### [TASK TO CARRY OUT]
Below, you'll find an opinion piece on hypersensitivity. Reproduce the passage word for word, beginning with "Thereby hangs the" and ending with "edits English Manif.".

### [EXTRACT TO READ]
——————
Conductor -- let's cue the violins. "The malaise of the closet?" For heaven's sake, he had to adjust his schedule a little and deal with some embarrassing press. Had he come and left as originally planned, the LGBT students at Providence would still be LGBT students at Providence anyway -- i.e., students whose sexual activity is frowned upon by the doctrines of the institution they attend.

The Corvino controversy was all over the internet.  At the same time, Stephen Jimenez's book revealing formerly hidden truths about the Matthew Shepard case, a cause célèbre about actual homophobic violence, was deep-sixed by most of the mainstream media.  In other words, a minor inconvenience to a philosopher merited more concern than an opportunity to unpack the real causes of violence in many gay people's lives.  The latter discussion would require that gay people look inward and interrogate the gay culture itself, which is precisely what the obsession with "offensive" gestures allows people to avoid.  In fact, just to prove how imbalanced our focus on gay issues is, consider that at Ole Miss, football players who were forced to see the Laramie Project, a play we know now is based on falsehoods about Matthew Shepard, were disciplined for laughing at parts of the play when they were supposed to be serious.  This was seen as a bias incident and possibly a hate crime.

Laughing when a performance you are forced to attend fails to elicit the response the actors are going for -- a hate crime.  This is the world of hypersensitive hissy fits, par excellence.

As it goes for sexual orientation, so it goes for race and sex.  Despite the fact that all studies show that females make up a disproportionate share of college students, the Chronicle is concerned that in the sciences, there aren't enough women.  Rather than examine what about our educational system is causing so many men to drop out of the entire postsecondary schooling system, the subculture of hard sciences must be chastised for referring to women as "babes" or posting a Facebook status regretting that women at a scientific conference don't look like supermodels.  (By the way, I've noticed that male scholars in literary criticism don't look like porn stars, but that isn't a grave concern for these folks.)

And so we come upon the case of Danielle Lee, an African-American woman who blogs for Scientific American.  The name of her blog is "Urban Scientist," where she admittedly tries to bring a hip-hop flavor to the otherwise unexciting world of laboratory experiments.  In an e-mail exchange with a pseudonymous editor at Biology-Online, she declined to blog for free, whereupon she received a message asking, "are you an urban scientist or an urban whore?"

Furious, she posted about the grave insult to her, being called a whore (though she wasn't really being called a whore, if you read the details).  Soon tens of thousands of people were jumping into the outrage through online forums.  The predictable "stand with Danielle" hashtags started.  I bit the bullet and dove into the comments section of that article, pointing out that I've been called a whore by gay leftist antagonists, as well as an a-hole, a race traitor, and many far worse things.  I am also a person of color and bisexual, so where's my pity-party?

For that matter, why is Danielle Lee a symbol of racial martyrdom for receiving a question in an e-mail, while Ted Cruz, the first Latino senator from Texas, is called a terrorist, compared to Osama bin laden, and condemned as unpatriotic?

Thereby hangs the perennial problem with leading intellectual discourse by hysteria and hypersensitivity.  The logic unravels, inconsistencies become fatal to discourse, and proportionality crumbles.  Everyone gets distracted.  People accommodate real injustice because they are chasing after phantom vindications against wispy enemies who really can't hurt them.  Neurosis and narcissism rule.

Conservatives must learn from all this.  As tempting as it is to start catching the leftists when they say mean or intemperate things, let's not follow their example.  Hypersensitivity hurts the person throwing the tantrum before it hurts anyone else.

Robert Oscar Lopez edits English Manif.
——————
### [SOURCE DATA]
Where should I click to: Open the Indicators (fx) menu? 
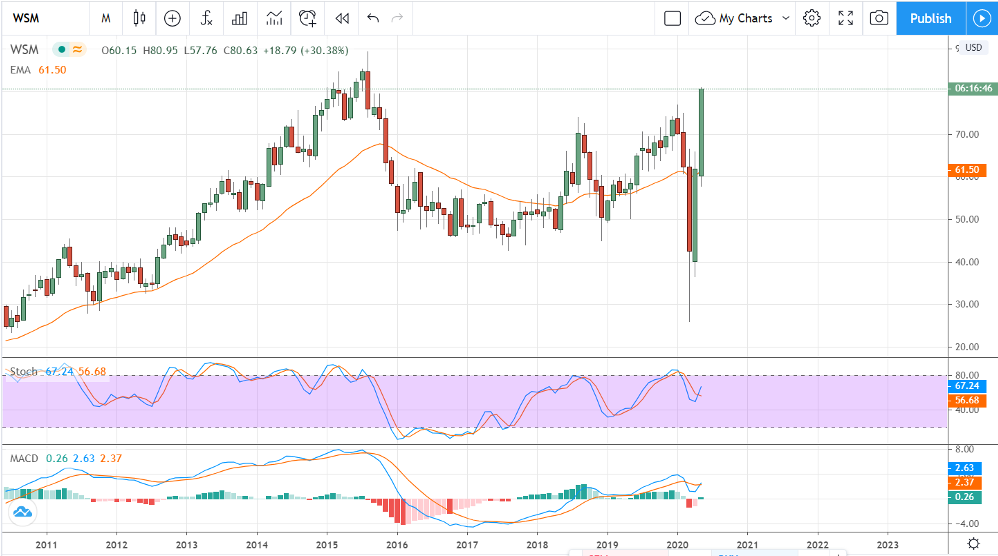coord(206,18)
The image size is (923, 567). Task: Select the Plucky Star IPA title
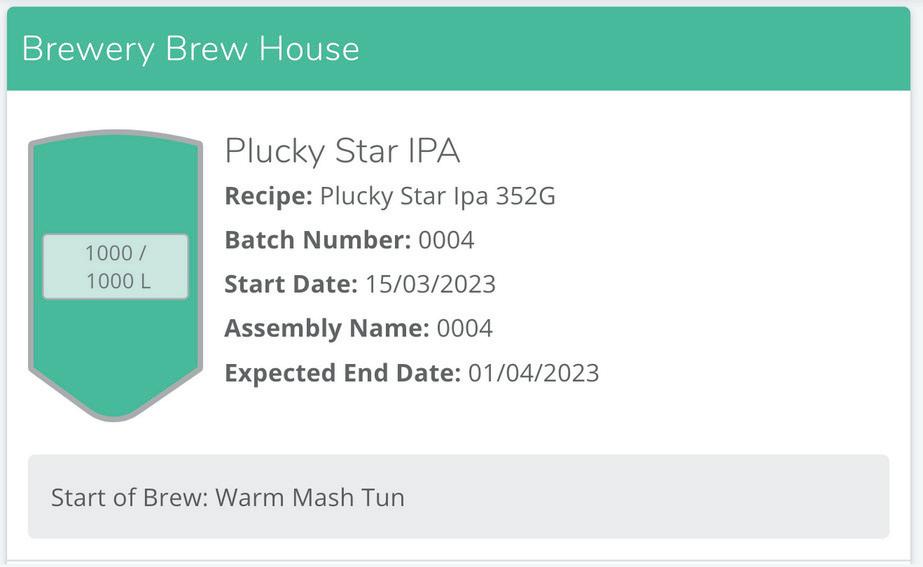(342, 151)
——————
### [TASK ANSWER]
Thereby hangs the perennial problem with leading intellectual discourse by hysteria and hypersensitivity.  The logic unravels, inconsistencies become fatal to discourse, and proportionality crumbles.  Everyone gets distracted.  People accommodate real injustice because they are chasing after phantom vindications against wispy enemies who really can't hurt them.  Neurosis and narcissism rule.

Conservatives must learn from all this.  As tempting as it is to start catching the leftists when they say mean or intemperate things, let's not follow their example.  Hypersensitivity hurts the person throwing the tantrum before it hurts anyone else.

Robert Oscar Lopez edits English Manif.